TASK DETAILS:
Looking at the records below, say how many lines include "thumbnail", and add nothing else.
[Start of section]
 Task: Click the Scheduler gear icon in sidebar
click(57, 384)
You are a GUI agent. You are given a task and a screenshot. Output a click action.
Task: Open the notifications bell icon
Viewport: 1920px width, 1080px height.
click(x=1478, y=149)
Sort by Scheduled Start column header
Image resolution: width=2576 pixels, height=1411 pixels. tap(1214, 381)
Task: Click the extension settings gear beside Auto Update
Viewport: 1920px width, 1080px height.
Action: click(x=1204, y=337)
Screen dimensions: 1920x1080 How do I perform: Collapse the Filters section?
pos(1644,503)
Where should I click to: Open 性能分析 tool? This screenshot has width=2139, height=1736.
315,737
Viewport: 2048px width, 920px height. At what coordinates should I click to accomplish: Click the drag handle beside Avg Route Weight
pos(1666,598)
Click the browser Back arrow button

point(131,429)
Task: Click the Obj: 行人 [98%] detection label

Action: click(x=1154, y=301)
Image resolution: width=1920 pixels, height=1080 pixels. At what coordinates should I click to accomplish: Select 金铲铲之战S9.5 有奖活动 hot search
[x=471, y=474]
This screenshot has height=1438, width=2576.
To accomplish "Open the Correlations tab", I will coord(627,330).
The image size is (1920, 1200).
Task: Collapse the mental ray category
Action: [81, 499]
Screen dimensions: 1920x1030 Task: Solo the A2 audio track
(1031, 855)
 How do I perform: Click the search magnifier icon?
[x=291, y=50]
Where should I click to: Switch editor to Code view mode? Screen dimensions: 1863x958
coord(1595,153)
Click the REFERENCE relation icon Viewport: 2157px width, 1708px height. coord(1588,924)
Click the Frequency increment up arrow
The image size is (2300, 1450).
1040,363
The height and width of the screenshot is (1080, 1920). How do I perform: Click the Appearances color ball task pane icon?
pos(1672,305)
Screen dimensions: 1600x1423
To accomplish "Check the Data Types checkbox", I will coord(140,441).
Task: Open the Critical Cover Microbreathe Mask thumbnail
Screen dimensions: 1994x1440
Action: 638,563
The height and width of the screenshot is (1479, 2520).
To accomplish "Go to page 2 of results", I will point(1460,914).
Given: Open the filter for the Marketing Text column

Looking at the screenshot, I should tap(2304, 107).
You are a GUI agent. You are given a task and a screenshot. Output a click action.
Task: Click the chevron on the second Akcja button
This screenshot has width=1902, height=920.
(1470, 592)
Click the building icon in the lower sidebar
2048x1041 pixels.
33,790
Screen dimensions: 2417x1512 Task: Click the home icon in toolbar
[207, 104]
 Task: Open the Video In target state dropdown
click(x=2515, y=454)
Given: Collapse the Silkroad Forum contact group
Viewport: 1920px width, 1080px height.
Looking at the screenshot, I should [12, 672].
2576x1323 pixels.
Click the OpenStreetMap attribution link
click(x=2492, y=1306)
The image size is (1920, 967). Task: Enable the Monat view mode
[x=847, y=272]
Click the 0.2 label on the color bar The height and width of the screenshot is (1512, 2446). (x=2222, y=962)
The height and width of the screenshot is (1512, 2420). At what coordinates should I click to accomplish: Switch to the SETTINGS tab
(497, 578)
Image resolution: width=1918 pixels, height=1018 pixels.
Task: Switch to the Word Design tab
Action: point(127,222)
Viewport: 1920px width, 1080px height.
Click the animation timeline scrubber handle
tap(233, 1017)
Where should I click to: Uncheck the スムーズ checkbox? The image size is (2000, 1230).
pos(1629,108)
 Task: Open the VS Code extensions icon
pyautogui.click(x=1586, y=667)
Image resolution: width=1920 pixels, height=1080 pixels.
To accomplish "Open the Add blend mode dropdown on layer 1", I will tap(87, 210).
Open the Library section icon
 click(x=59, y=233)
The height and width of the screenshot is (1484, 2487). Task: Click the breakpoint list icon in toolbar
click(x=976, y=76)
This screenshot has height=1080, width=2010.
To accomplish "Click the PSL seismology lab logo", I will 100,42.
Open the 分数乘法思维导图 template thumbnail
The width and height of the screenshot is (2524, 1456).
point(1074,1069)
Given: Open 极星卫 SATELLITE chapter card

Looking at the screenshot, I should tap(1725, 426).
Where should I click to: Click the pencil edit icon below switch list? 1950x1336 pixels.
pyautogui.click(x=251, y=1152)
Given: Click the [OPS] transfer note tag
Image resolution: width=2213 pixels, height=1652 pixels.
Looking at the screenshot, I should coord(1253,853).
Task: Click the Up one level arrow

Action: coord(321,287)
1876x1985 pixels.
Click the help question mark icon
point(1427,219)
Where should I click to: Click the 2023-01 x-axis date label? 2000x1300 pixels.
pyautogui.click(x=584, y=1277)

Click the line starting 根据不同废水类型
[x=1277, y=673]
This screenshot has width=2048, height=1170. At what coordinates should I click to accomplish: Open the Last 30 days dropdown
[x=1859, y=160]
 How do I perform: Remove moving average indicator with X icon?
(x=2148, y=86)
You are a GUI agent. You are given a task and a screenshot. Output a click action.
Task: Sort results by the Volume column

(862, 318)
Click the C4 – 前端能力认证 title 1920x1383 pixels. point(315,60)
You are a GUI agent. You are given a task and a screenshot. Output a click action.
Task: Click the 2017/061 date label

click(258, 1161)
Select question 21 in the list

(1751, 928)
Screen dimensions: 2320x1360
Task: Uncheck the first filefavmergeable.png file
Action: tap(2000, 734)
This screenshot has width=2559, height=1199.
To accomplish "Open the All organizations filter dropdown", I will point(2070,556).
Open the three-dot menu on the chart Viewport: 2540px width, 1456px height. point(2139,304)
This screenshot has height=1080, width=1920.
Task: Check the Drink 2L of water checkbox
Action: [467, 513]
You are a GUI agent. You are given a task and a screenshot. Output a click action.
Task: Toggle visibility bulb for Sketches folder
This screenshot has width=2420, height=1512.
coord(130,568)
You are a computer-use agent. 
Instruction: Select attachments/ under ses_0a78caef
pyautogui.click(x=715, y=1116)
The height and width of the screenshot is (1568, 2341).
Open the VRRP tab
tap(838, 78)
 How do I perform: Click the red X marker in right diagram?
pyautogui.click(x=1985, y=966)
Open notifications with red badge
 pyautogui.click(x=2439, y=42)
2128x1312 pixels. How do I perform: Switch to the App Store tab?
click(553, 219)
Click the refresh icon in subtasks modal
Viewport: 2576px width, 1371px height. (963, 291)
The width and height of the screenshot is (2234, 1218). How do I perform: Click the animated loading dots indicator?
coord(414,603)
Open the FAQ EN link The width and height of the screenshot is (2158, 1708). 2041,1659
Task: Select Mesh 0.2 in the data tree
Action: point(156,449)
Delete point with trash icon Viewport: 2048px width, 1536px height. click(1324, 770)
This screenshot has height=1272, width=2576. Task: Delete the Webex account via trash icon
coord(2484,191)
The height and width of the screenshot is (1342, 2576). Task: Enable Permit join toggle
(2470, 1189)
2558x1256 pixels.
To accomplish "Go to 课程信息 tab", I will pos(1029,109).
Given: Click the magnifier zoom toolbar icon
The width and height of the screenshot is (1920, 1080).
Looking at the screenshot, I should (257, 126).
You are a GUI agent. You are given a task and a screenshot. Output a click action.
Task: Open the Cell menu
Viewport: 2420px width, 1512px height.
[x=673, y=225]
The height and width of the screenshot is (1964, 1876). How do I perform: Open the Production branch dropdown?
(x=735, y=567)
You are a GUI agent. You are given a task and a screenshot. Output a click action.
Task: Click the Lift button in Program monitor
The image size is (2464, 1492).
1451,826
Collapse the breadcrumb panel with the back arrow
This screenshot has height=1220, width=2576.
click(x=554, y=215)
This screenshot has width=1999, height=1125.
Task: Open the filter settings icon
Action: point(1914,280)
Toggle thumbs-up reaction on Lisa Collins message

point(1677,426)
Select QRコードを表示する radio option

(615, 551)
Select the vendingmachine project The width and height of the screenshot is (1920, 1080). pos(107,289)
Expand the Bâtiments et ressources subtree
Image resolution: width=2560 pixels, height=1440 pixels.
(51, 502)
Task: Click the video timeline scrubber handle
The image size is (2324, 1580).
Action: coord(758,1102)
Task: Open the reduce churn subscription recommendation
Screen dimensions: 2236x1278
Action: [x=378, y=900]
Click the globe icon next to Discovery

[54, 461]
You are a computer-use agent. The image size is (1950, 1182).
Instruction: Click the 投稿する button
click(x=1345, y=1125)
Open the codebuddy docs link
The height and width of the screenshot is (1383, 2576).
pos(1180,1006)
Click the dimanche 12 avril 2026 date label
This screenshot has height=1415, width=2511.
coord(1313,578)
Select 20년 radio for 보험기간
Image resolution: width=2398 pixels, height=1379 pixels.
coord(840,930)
[End of section]
SOLUTION TO THIS PROBLEM:
2